- Entries shown

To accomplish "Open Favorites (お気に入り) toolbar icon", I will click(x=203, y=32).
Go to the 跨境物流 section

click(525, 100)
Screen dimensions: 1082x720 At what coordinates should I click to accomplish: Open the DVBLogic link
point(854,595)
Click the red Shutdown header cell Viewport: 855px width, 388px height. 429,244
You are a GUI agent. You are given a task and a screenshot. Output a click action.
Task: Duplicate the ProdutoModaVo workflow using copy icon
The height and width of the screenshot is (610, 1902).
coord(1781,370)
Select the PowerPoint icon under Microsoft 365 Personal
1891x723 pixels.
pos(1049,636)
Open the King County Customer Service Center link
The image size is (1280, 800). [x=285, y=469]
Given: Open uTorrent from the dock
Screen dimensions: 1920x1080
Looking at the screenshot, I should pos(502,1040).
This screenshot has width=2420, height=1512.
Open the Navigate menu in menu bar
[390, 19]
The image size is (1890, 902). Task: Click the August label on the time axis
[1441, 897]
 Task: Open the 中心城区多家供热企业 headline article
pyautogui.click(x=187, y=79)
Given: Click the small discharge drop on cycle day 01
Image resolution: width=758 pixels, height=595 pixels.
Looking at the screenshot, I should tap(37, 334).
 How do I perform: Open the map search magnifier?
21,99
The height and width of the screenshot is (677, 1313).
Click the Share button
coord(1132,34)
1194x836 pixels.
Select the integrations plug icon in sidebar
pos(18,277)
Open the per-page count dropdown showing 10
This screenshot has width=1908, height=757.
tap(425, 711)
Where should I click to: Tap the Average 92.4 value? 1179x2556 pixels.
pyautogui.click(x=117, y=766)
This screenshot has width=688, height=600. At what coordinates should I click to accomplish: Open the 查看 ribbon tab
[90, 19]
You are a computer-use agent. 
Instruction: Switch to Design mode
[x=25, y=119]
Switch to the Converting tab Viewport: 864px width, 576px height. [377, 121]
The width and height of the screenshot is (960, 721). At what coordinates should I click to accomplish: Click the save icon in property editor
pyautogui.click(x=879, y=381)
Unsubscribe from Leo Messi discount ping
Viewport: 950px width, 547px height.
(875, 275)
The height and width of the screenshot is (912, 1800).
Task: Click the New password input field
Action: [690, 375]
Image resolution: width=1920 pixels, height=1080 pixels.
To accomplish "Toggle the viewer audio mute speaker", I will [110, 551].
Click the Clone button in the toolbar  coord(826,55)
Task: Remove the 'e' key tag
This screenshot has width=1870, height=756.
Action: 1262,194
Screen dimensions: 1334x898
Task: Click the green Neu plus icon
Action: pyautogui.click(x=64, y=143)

- Exercise prompt
Update the lines above by replacing "Share button" with "Share icon", keeping everything else unchanged.

- Answer to this problem
To accomplish "Open Favorites (お気に入り) toolbar icon", I will click(x=203, y=32).
Go to the 跨境物流 section

click(525, 100)
Screen dimensions: 1082x720 At what coordinates should I click to accomplish: Open the DVBLogic link
point(854,595)
Click the red Shutdown header cell Viewport: 855px width, 388px height. 429,244
You are a GUI agent. You are given a task and a screenshot. Output a click action.
Task: Duplicate the ProdutoModaVo workflow using copy icon
The height and width of the screenshot is (610, 1902).
coord(1781,370)
Select the PowerPoint icon under Microsoft 365 Personal
1891x723 pixels.
pos(1049,636)
Open the King County Customer Service Center link
The image size is (1280, 800). [x=285, y=469]
Given: Open uTorrent from the dock
Screen dimensions: 1920x1080
Looking at the screenshot, I should pos(502,1040).
This screenshot has width=2420, height=1512.
Open the Navigate menu in menu bar
[390, 19]
The image size is (1890, 902). Task: Click the August label on the time axis
[1441, 897]
 Task: Open the 中心城区多家供热企业 headline article
pyautogui.click(x=187, y=79)
Given: Click the small discharge drop on cycle day 01
Image resolution: width=758 pixels, height=595 pixels.
Looking at the screenshot, I should tap(37, 334).
 How do I perform: Open the map search magnifier?
21,99
The height and width of the screenshot is (677, 1313).
Click the Share icon
coord(1132,34)
1194x836 pixels.
Select the integrations plug icon in sidebar
pos(18,277)
Open the per-page count dropdown showing 10
This screenshot has width=1908, height=757.
tap(425, 711)
Where should I click to: Tap the Average 92.4 value? 1179x2556 pixels.
pyautogui.click(x=117, y=766)
This screenshot has width=688, height=600. At what coordinates should I click to accomplish: Open the 查看 ribbon tab
[90, 19]
You are a computer-use agent. 
Instruction: Switch to Design mode
[x=25, y=119]
Switch to the Converting tab Viewport: 864px width, 576px height. [377, 121]
The width and height of the screenshot is (960, 721). At what coordinates should I click to accomplish: Click the save icon in property editor
pyautogui.click(x=879, y=381)
Unsubscribe from Leo Messi discount ping
Viewport: 950px width, 547px height.
(875, 275)
The height and width of the screenshot is (912, 1800).
Task: Click the New password input field
Action: [690, 375]
Image resolution: width=1920 pixels, height=1080 pixels.
To accomplish "Toggle the viewer audio mute speaker", I will [110, 551].
Click the Clone button in the toolbar  coord(826,55)
Task: Remove the 'e' key tag
This screenshot has width=1870, height=756.
Action: 1262,194
Screen dimensions: 1334x898
Task: Click the green Neu plus icon
Action: pyautogui.click(x=64, y=143)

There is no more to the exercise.